Miami.- Era una época en que me demoraba dos horas encerrado en el baño. Mi madre estaba alarmada. De pronto me comenzó un leve acné juvenil. Y mi padre encontró -o copió- una brillante idea (los sicólogos y quizás ustedes pensarán que fue “una descabellada idea”) para darle solución a mi problema.

El viejo se sonrió, y me dijo: “Estebita, eso nos ha pasado a todos, a esa edad a los muchachos se les llenan las caras de espinillas, pero no te preocupes, yo tengo el remedio para ese asunto”. Le dijo a mami: “Mañana voy a llevar al niño a una santera en la Capital”.

Recuerdo que le pregunté: “Papá ¿en el pueblo no hay ningún doctor que me pueda resolver esto, en lugar de ir a una especialista en La Habana?”

Al otro día cogimos la Ruta 33, ya en La Habana tomamos otra guagua que nos llevó a un apartado barrio, caminamos dos o tres cuadras, como a las dos de la tarde estaba mi padre tocando a la puerta de una humilde casita.

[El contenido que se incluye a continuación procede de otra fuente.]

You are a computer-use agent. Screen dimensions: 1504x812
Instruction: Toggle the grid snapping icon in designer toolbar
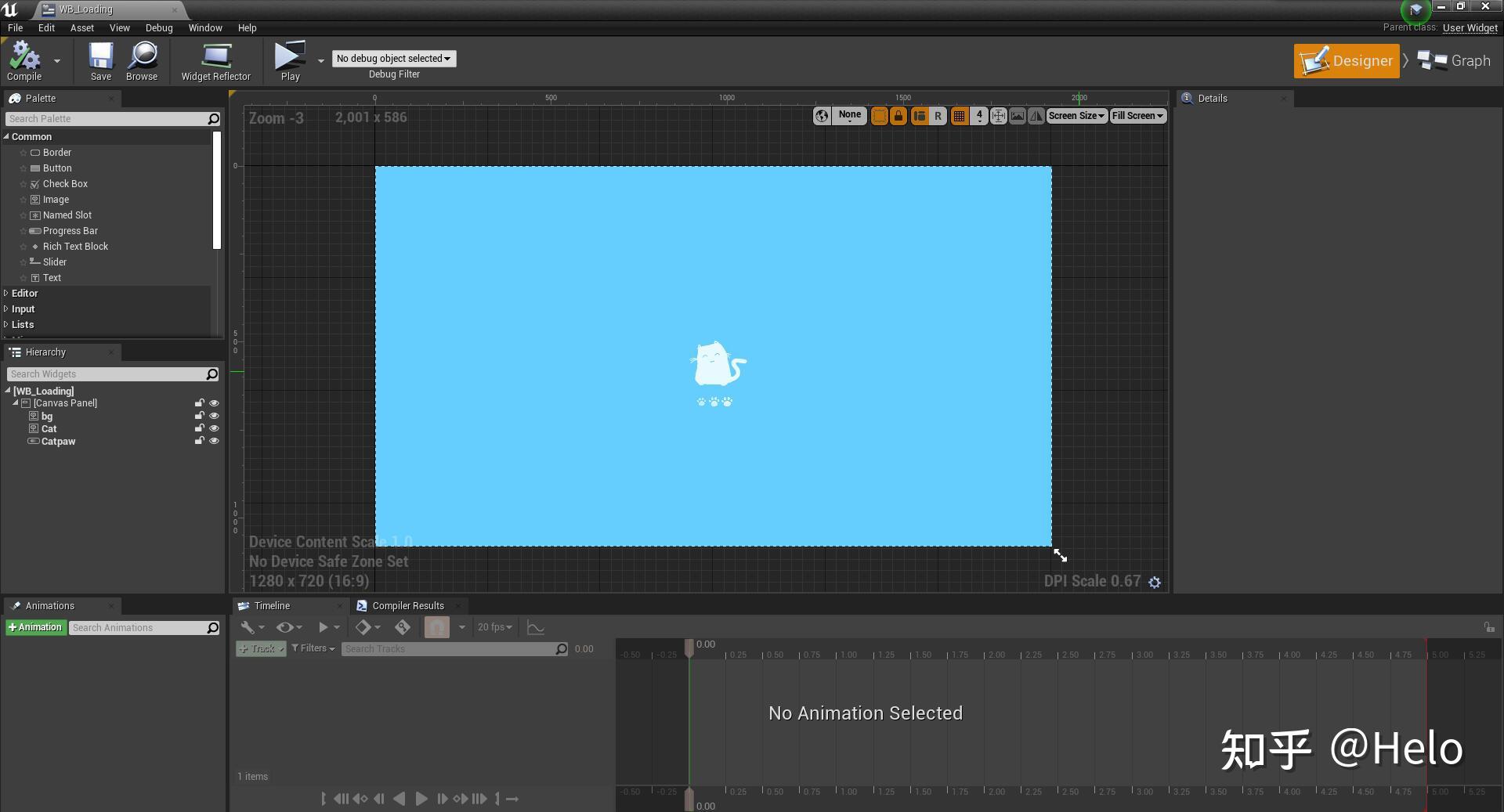[959, 115]
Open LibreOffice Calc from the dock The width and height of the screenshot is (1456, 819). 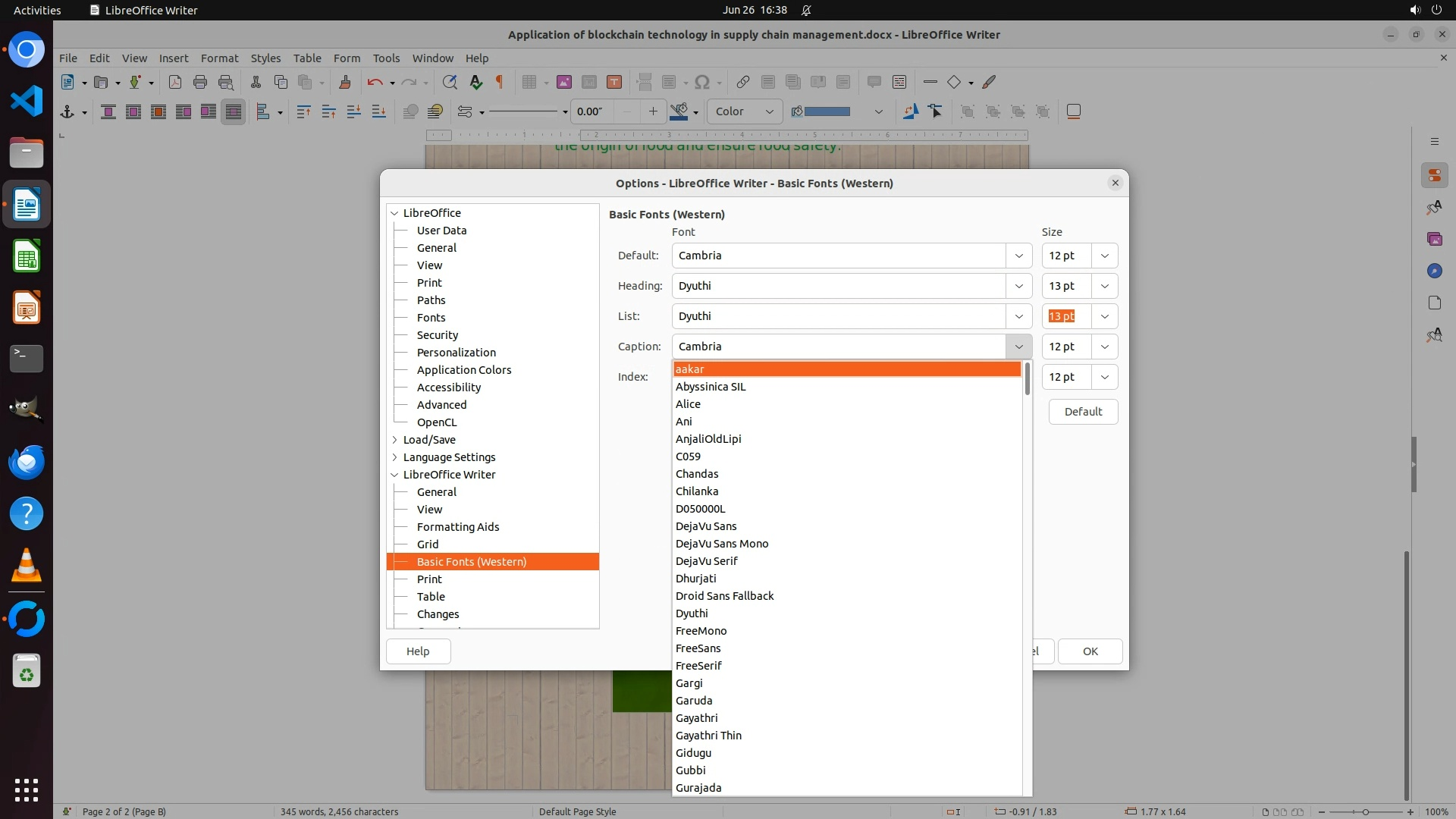pos(27,257)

La puerta la abrió una dama de unos 40 y pico de años. Era bella y tenía los ojos verdes. Estaba en bata de casa roja de seda, salió al portal y le dio un abrazo a mi papá, y le dijo: “Esteban ¿cómo estás, y este pollo quién es?” Debido a mi complejo con los granos imaginé que se estaba burlando de mí.

Mi padre le contestó: “Este es mi hijo Esteban de Jesús, tiene un leve problema de acné, te lo traigo PARA QUE TE OCUPES DE ÉL y me lo cures”.

Ella se rió y dijo: “Muy bien, déjalo conmigo y regresa como a las seis de la tarde”. Yo estaba asustado y apenado, pensé que era una bruja o una babalawo, pero al mismo tiempo nunca había imaginado que las curanderas eran tan lindas.

No, no era santera, me trató muy bien, con afecto, con dulzura y con extrema paciencia. Mi padre me recogió dos horas más tarde, Isabel me sonrió de una forma en que me pareció estaba compartiendo “un secreto de amor” conmigo.

No volví al otro día, pero convencí a mi padre para que me explicara exactamente como llegar a la casa de Isabel solo. Y así lo hice, estuve más de dos meses visitándola.

Pero… como todo en la vida tiene un final, una tarde estaba Esteban Fernández Roig en su posición acostumbrada sentado en el sillón del portal de la casa del Residencial Mayabeque. Sorpresivamente comencé a pedirle un disparatado permiso: “Viejo, tengo que hablar contigo, estoy enamorado de Isabelita y quiero casarme con ella”. Mi papá tiró el librito, soltó el tabaco y lanzó una carcajada.

Molesto le dije: “¿A qué viene esa risa, qué tiene de cómico que yo me quiera casar con la mujer de mí vida?”

Parece que me cogió lástima y me dijo: “No, chico, lo que sucede es que Isabelita es como 30 años más vieja que tú y vive muy lejos”.

Dudó mucho en responderme adecuadamente y tuve que volver a decirle “tu’taloco” dos veces más hasta que se decidió a decirme la verdad a pesar del dolor que le causaba el saber que me iba a herir.

“¿Te convenzo de tu error si te digo que ISABEL ES UNA PROSTITUTA Y YO LE PAGO PARA QUE SE ACUESTE CONTIGO?»

Fue como si me hubiera caído un rayo en la cabeza. Como siempre, cuando iba a ponerme bravo con mi padre este me hizo reír diciéndome: “Bueno, por lo menos te curamos el acné”…

No fui más a verla -hasta varios días antes de salir de Cuba llegué a despedirme- ella tenía lágrimas en sus ojos verdes. Yo le juré «amor eterno».

Hoy, al tratar de recordarla, solo visualizo sus llorosos ojos verdes.